Sur la base des preuves recueillies et des antécédents de l'employeur en matière d’erreurs de classification d’employés comme entrepreneurs indépendants, l'agent a constaté que l'employeur avait intentionnellement fait une erreur de classification avec Diego afin d'éviter ses obligations de payer à Diego l’indemnité de congé annuel et les autres montants auxquels il a droit en vertu du Code. L'agent a déterminé que du salaire est dû à Diego pour la plainte monétaire et, sur la base du comportement de Serval Trucking qui a commis des erreurs de classification d’employés, l'agent a recommandé l’émission d’une Sanction administrative pécuniaire (SAP) à l'employeur.

Exemple 3

Le Programme du travail a reçu une plainte de Francine, une stagiaire à Tech Broadcasting. Francine était auparavant une stagiaire aux études qui était non rémunérée, mais elle a continué d’être traitée comme une stagiaire aux études après la fin de son stage d’études. L'employeur était au courant du changement de statut d'emploi, mais il a continué à traiter Francine comme lorsqu’elle était une stagiaire aux études. Un agent des affaires du travail a fait enquête et a déterminé que Francine était une stagiaire qui avait droit à une protection complète des normes du travail en vertu du Code. L'employeur a accepté de lui payer son salaire et les autres montants auxquels elle a droit. Le Programme du travail a déjà émis une PCV et un ordre de conformité à l'employeur lors d'enquêtes précédentes, en raison d’erreurs de classification de stagiaires afin d'éviter :

  • de leur verser un salaire; et
  • de leur offrir une protection complète en vertu du Code.
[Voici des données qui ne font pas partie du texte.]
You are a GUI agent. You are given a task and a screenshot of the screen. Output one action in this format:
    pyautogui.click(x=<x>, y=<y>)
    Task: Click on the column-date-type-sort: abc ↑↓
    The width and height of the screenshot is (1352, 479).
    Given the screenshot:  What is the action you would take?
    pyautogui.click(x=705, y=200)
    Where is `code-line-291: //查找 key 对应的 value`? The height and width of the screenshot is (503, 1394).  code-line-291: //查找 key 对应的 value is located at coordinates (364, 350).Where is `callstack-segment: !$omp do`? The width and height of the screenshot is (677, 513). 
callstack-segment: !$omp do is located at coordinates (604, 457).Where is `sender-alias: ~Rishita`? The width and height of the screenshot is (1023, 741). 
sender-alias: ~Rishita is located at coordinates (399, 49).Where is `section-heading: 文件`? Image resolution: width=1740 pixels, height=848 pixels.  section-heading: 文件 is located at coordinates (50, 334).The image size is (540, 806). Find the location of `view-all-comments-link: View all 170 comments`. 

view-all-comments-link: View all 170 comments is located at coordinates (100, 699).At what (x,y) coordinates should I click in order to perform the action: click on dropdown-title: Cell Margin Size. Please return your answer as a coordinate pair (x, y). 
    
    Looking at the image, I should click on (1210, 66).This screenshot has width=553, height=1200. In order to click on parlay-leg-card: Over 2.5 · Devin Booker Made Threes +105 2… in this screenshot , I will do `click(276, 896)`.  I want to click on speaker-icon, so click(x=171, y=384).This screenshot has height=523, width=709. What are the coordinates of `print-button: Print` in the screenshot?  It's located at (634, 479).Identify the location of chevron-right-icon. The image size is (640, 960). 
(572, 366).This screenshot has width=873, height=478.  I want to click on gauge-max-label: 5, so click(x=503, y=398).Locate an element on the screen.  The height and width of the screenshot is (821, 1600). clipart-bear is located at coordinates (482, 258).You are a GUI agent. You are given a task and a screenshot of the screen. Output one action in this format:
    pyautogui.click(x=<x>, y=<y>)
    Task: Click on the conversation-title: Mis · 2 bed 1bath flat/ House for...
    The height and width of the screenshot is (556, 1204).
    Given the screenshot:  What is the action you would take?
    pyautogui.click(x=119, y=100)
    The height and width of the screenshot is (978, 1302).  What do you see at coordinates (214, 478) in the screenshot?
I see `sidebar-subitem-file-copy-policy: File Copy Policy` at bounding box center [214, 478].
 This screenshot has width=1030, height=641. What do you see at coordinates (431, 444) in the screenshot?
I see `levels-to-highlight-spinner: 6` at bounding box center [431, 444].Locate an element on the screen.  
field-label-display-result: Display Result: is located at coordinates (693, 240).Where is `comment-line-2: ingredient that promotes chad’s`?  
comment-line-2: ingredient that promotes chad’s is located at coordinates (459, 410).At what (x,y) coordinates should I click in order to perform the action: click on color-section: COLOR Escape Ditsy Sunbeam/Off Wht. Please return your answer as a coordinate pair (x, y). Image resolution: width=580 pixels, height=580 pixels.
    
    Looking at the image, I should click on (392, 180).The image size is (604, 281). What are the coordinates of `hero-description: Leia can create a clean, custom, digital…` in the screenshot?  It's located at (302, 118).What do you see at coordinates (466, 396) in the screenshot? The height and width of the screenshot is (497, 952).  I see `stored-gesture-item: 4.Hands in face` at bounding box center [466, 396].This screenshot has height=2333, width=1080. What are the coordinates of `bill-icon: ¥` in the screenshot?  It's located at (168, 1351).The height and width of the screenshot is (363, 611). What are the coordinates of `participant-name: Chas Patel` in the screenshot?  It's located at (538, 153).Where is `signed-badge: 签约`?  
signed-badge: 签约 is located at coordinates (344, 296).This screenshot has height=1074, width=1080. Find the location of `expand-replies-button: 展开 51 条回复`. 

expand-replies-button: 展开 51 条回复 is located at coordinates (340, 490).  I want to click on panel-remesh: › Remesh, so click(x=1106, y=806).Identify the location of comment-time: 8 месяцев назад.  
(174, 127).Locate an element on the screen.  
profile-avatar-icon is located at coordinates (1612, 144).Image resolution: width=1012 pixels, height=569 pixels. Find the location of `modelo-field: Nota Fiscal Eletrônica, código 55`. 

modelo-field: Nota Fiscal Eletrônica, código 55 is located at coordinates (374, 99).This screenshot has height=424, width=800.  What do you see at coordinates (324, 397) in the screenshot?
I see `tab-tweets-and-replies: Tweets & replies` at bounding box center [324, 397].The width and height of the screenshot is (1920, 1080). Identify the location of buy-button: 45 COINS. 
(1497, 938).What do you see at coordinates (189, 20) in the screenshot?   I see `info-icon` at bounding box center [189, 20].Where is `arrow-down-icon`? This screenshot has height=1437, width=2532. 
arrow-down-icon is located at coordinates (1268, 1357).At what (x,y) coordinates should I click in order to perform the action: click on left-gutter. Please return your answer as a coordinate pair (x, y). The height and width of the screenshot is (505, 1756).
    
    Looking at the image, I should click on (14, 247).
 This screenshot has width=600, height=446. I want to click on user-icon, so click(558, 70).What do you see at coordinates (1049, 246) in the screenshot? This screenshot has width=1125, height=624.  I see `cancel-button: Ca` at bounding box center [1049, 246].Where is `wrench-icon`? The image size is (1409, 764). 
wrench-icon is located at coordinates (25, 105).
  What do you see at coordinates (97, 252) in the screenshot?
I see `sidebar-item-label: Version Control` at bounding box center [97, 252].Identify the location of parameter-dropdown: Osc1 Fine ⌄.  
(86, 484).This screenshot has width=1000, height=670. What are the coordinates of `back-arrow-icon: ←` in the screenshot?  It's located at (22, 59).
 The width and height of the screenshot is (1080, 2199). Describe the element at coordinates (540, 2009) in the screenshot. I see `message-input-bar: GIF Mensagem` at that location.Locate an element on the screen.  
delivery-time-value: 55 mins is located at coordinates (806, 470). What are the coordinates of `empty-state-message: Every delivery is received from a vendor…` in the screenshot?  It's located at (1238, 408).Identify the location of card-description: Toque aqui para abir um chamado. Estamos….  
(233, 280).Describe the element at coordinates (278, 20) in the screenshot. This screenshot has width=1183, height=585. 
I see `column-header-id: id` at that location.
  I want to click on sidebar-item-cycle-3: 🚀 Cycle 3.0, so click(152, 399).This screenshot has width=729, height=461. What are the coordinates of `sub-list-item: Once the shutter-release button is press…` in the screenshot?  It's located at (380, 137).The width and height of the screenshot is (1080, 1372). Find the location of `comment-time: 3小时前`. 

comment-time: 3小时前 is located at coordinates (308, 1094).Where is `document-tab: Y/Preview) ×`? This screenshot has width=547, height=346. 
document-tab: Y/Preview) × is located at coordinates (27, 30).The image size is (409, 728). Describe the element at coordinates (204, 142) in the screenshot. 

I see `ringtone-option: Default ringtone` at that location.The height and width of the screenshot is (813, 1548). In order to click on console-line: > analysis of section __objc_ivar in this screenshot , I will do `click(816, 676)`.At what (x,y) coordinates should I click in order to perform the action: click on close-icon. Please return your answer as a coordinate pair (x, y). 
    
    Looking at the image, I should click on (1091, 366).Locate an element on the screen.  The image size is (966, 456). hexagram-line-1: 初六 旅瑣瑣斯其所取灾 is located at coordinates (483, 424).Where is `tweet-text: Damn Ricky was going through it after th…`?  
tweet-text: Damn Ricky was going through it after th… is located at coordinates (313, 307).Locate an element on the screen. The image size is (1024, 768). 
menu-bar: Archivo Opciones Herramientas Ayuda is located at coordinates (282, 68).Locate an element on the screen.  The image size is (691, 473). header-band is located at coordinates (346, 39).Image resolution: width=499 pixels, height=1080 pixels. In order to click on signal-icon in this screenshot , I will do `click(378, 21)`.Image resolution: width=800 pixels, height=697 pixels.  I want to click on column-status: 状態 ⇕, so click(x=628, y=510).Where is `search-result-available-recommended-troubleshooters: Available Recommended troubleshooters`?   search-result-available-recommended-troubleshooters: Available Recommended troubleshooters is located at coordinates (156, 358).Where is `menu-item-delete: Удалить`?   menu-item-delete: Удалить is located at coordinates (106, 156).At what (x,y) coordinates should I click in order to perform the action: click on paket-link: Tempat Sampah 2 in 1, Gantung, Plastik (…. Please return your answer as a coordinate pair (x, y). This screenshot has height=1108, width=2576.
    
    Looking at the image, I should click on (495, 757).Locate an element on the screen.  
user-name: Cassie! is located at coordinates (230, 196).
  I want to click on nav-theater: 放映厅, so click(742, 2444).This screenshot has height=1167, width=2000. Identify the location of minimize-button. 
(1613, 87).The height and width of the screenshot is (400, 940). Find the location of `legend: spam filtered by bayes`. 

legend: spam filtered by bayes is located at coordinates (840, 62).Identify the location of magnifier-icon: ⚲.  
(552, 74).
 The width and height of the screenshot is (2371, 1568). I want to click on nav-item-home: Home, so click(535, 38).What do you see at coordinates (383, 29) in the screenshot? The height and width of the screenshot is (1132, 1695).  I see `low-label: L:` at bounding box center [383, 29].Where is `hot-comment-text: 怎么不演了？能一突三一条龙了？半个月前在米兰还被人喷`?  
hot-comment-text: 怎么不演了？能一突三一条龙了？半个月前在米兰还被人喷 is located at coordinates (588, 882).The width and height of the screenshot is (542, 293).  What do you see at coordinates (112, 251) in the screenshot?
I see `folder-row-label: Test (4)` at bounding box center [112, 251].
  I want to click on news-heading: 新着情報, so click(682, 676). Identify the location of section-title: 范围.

Ainsi, l’agent des affaires du travail a recommandé qu'une SAP soit émise à Tech Broadcasting, puisqu’elle est en contravention à la disposition relative aux erreurs de classification.

Exemple 4

Shinmin, une conductrice incorporée, a déposé une plainte au Programme du travail pour réclamer le paiement de congés annuels parce qu’elle allègue que son employeur Swan Trucking a fait une erreur de classification de son emploi. L’agent des affaires du travail a examiné la relation employeur/employé et a constaté que Shinmin était une employée. Suite à une enquête, l’employeur a volontairement payé le salaire et les autres montants dus. Swan trucking n’a pas d’antécédent d’erreurs de classification d’employés au Programme du travail. Swan trucking a aussi fourni des preuves démontrant qu’il n’a pas agît ainsi dans le but de priver l’employée de ses droits en vertu du Code. L’agent a donné une session d’information afin d’éduquer l’employeur sur ses obligations d’être en conformité avec le Code. Swan Trucking a pris les mesures nécessaires pour s'assurer qu'aucun autre employé ne soit mal classifié comme entrepreneur indépendant.